Chapter 10, rediscovery. When asked to look at a couple of representative CSCL papers, I began to question the adequacy of available analytic methods. In particular, I bumped into the old lamppost problem: people tend to search where it is easiest to see and measure things, even if the important things lie elsewhere. It struck me that some of the most essential phenomena of computer-mediated collaboration were being systematically eliminated by the very methodological procedures that were recommended for rigorously analyzing them.
Chapter 11, contributions. At the CSCL ‘02 conference, which I viewed as an occasion for injecting a more theoretical perspective into the field, I proposed a set of four notions that could contribute to a deeper understanding of collaboration: knowledge building, group and personal perspectives, mediation by artifacts, and conversation analysis. By pulling together these four themes, the paper effected a transition from the design issues of knowledge-building support, perspectives mechanisms and software artifacts to the micro-analysis of collaborative interactions.
Chapter 12, a moment. This study looks closely at a transcript from an intense half-minute interaction among five students involved in an activity with SimRocket, a computer simulation of model rockets. A thick description of this hard-to-interpret discussion shows how the small group constructed group knowledge, which each participant came to share.

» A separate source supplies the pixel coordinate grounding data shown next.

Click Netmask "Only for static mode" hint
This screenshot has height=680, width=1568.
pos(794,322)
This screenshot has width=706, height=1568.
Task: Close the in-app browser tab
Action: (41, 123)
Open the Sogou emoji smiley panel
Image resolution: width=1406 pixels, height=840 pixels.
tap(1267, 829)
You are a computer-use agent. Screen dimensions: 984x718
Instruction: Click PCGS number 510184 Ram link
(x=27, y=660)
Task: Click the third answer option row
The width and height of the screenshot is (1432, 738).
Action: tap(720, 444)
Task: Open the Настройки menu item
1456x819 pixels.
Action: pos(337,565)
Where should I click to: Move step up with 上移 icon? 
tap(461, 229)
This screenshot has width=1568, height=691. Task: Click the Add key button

The phenomenon of group cognition appeared here, where the indexical, elliptical and projective character of the utterances showed that their meaning only existed at the small-group unit of analysis, not as something attributable to individual cognition. This study provides a pivotal point for the book. Its transcript is repeatedly referred to in the subsequent chapters. In fact, much of the theory presented in part III is derived from this 30 second episode, illustrating how much can be learned from detailed reflection on a brief case study.
Chapter 13, references. The preceding study’s analysis is expanded here to dissect the nature of the group cognition that took place around the SimRocket artifact. It is argued that, before the collaborative moment, the group could not see the structure of the SimRocket list of rocket characteristics, but that through their interaction they learned to see the new kind of structure and taught each other to see it. This group conceptual change allowed the group to repair the breakdown in relational references of their utterances to the artifact. This incident provides a key case study for the theoretical reflections on group cognition in part III.